ソフトウェア・インテグリティ・グループの大森健史セキュリティ・コンサルティング マネージング・プリンシパル
ソフトウェア・サプライチェーンのセキュリティ強化の取り組みが大きく前進
日本シノプシス合同会社は11月2日、企業のソフトウェア開発におけるセキュリティ対策を定量的に評価した年次報告書の最新版「BSIMM(セキュア開発成熟度モデル)13」(日本語版)を公開し、ソフトウェア・サプライチェーンのセキュリティ強化の取り組みが大きく前進していることを明らかにした。(佃モビリティ総研・松下次男)
BSIMMはソフトウェア・イニシアティブを測定し、評価するデータ駆除型ツール。250以上のソフトウェア・セキュリティの取り組みに対する注意深い調査、分析を基に作成したものだ。
2008年から公開しており、今回が13回目。データはアドビ、ペイパル、レノボなど世界各国130社の企業・団体から収集しており、BSIMMは年に一度の調査結果報告だけでなく、参加企業・団体にプライベート・コミュニティへの参加機会も提供する。130社の企業の内訳は北米が75%、欧州が13%、残りがアジア太平洋など。
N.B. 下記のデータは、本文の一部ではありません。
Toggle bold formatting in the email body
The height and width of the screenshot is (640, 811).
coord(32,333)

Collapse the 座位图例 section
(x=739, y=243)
日本語版発表に合わせて開いた記者説明会で大森健史マネージング・プリンシパルは北米が多いのはシノプシスが米国企業のためとし、日本企業もNECプラットフォームズなど3社含まれているとした。また、年々北米以外の企業が増えているとも話す。
レポートによると、近年のサプライチェーン攻撃の増加を受けて、オープンソース・ソフトウェアに潜むリスクの特定や対策として実施されているソフトウェア・サプライチェーン・リスク管理がBSIMM参加企業・団体にとってトップ・プライオリティの要件になっていると分析。
今回の調査で、オープンソース・リスクに関する取り組みが過去12か月間で51%増加していることが判明したことを明らかにした。
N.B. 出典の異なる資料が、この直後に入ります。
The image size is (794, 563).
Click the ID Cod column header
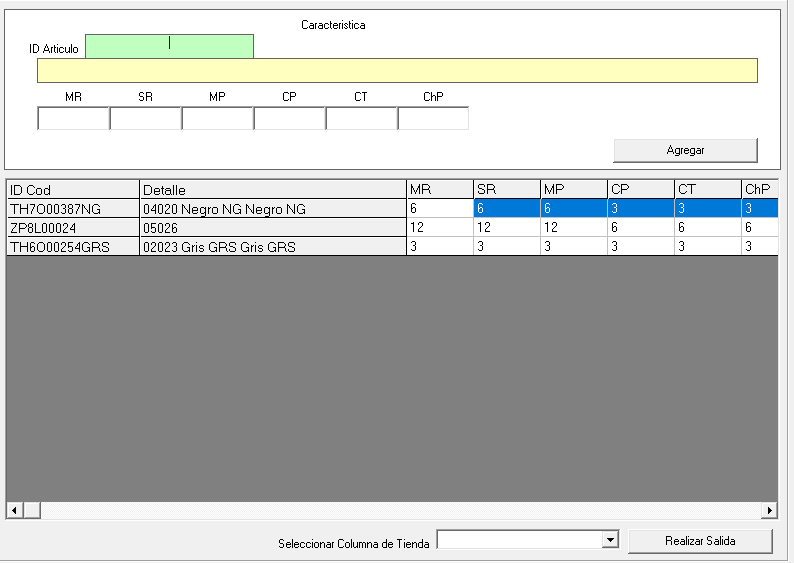72,190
また、自動テストをソフトウェア開発ライフサイクル(SDLC)全体を通じて実践する取り組みも大幅に進捗しているという。
BSIMM参加企業・団体はセキュリティの取り組みをCI/CD(継続的インテグレーション/継続的デリバリー)パイプラインや開発者が使用するツールチェーンに気見込んでいく活動が過去12か月で大きく進展。
開発者のツールチェーンにセキュリティ対策プロセスを組み込む動きが50%増加
今回の調査では、品質保証自動化プロセスにセキュリティ・テストも組み込む活動が48%増加したことが分かった。
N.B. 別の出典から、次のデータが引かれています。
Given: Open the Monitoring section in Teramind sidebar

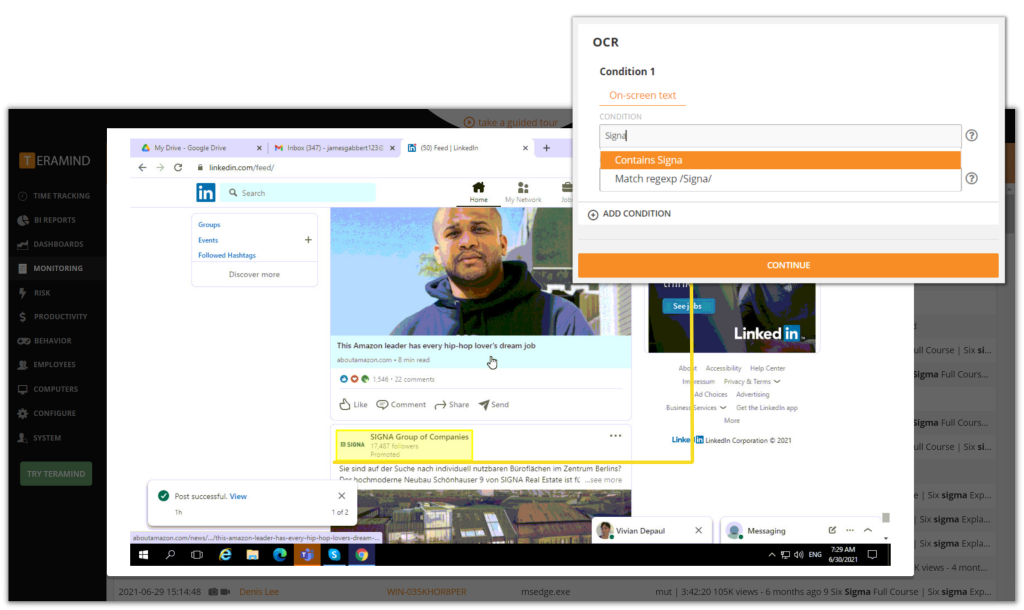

最終製品やアプリケーションの領域を超えてソフトウェア・セキュリティ対策を拡充する動きも進む。セキュリティ・チームはCI/CDのための自動化プログラムのように、アプリケーションでないソフトウェアのセキュリティを確保するための取り組みを大幅に強化しているにも最近、目立つとした。
さらに今回の調査では、BSIMM参加企業・団体の82%が自動コード・レビュー(静的解析)ツールを活用しいていることも分かった。これにより、使いのセキュリティ・テストを迅速に実施し、SDLC全体のどこかで発生する脆弱性を特定することが可能になるとしている。
大森マネージング・プリンシパルよると、BSIMMレポートの分析から「最早前倒しでテストを行うだけでは不十分であり、SDLCの適切な時期に、適切なコンテキストに特化したテストを行うことが重要になっている」と指摘。
これが可能なのは開発ツールチェーンへのセキュリティ対策プロセスの統合が進んできているためでもあり、両輪でセキュリティ強化に対するアクティビティの進化がみられるとした。
ただ、このような動きはグローバルでの取り組みであり、日本企業ではまだそこまで至っていないケースが多いと警鐘した。
アプリケーション/ソフトウェアの脆弱性をついたサプライチェーン攻撃は米政府機関や企業に甚大な被害をもたらしており、わが国でも自動車関連企業などへのサイバー攻撃が目立つ。
このため、米国ではバイデン大統領がサイバーセキュリティの強化に関する大統領令を発令し、ソフトウェア開発に携わる企業組織のサプライチェーンリスク対応を加速させている。